The quickest to get it, of course, have been consumers themselves. Before most marketing types could even say "Web 2.0," consumers had already figured out new ways to do almost everything online, simply because they could save time, money and trouble. In the process, the whole 19th-century model of scarce distribution and abundant attention has been flipped on its head.
Virtually any product is digitally accessible everywhere. Consumers can instantly find everything they need to know to make choices, making it harder to get consumers to listen to our brand pitch. This incredible shift in consumer power has upset the long-standing marketing applecart that had brands talking and consumers listening. Now consumers are talking and brands are unfortunately still talking--instead of listening and having a conversation.
As you might imagine, the ripples across the marketing world are already getting pretty interesting.
To start with, the traditional advertising agency and its 75-year-old media-driven business model are sinking under the weight of its increasing irrelevance. But ultimately, an even bigger story will be how brands, big and small, try to adapt to the new realities of this digital revolution.
The challenges are significant. For example, since the Web has now become the medium where a brand can most effectively tell its story, organizations need to combine the functional mission of the IT department with the messaging mission of the marketing department. Easier said than done. Have you ever tried to get IT and marketing to work together?
Over the past 15 years, IT departments have built cultures based on engineering, risk avoidance and predictable process, the exact opposite of marketing. As a brand's dot.com has become its most valuable marketing address, how can a company orchestrate the speed and flexibility it needs to satisfy consumer expectations?

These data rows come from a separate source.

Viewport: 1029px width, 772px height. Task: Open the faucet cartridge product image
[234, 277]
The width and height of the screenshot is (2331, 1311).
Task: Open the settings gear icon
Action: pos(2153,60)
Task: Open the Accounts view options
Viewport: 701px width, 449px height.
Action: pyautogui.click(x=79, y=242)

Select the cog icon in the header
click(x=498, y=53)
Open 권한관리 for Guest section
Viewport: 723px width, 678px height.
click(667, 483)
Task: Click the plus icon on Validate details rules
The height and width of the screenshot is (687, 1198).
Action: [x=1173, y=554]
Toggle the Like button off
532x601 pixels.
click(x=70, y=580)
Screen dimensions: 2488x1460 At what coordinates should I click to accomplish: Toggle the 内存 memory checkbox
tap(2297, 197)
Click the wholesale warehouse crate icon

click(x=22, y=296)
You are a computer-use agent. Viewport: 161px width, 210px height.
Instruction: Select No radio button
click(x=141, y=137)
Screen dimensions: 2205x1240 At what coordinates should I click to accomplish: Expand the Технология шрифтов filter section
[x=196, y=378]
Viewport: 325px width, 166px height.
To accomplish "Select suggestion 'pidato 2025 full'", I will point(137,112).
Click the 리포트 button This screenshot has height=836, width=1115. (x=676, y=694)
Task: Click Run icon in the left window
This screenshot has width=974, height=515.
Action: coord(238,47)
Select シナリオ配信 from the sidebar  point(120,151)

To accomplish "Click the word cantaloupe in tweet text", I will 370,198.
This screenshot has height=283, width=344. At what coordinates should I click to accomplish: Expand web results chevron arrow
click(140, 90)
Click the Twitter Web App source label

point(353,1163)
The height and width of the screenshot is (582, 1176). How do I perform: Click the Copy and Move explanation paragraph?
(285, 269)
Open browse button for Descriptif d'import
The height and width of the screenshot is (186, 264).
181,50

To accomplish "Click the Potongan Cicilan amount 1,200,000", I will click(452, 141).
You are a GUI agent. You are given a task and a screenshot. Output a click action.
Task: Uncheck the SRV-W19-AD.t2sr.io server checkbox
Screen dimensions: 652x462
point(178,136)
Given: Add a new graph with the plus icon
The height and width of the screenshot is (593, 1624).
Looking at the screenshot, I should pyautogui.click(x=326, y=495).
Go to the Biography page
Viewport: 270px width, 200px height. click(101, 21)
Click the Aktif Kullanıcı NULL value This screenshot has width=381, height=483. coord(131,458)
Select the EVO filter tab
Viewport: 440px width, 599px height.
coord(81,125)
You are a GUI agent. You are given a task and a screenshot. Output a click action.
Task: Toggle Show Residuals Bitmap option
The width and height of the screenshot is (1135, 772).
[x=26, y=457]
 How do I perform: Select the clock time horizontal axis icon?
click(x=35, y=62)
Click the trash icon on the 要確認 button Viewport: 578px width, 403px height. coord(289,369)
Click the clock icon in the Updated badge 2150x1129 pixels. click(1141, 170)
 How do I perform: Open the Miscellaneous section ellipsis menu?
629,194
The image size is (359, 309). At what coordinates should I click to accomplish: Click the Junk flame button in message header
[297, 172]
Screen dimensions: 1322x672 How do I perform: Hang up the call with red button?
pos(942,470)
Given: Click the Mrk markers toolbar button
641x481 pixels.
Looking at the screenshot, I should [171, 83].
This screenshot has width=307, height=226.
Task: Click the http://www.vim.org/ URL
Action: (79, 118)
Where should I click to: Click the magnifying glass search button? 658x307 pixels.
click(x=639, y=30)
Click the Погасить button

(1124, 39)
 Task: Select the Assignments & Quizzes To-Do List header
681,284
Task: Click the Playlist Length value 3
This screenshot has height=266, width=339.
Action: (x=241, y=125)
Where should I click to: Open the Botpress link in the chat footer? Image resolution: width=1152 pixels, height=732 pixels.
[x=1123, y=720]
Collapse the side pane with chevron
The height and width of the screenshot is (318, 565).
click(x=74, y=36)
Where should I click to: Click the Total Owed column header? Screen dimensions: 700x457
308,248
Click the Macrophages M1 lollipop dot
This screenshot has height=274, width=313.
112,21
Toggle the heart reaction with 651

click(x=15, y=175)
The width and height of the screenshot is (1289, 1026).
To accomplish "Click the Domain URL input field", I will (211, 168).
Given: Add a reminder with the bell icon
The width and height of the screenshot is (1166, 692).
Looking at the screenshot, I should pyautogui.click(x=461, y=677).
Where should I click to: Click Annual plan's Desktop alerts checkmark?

The answer is where most companies will fail. They will stick with the old way of communicating until their competition one day wipes the floor with them using effective digital solutions. Even C-level edicts, at that point, will not help because it takes a great deal of time and effort to change not only the organization, but the attitudes that drive it.
So we find ourselves at one of those classic inflection points, where smart, nimble organizations can leapfrog their competition. The only barrier now is the executive will to take action. Whereas the disconnected nature of media in the last century separated sales, marketing and IT, the realities of 21st-century media must bring them together. It has to start within an organization. And with the digital channel acting as the touchpoint for almost every critical step in the sales process, it's time to unify not only the departments but also the tactics to create a customer-centric strategy that adapts to market conditions in close to real-time. Anything less will open the door to a faster, smarter, more flexible competitor.
The mission now is to change behavior--ours and our customers'--not just change messages. Consumers demand that we move at their speed even if it means we live in a perpetual beta world. The alternative is corporate heads firmly planted in the sand, defending the status quo until we pry it from their cold, dead hands.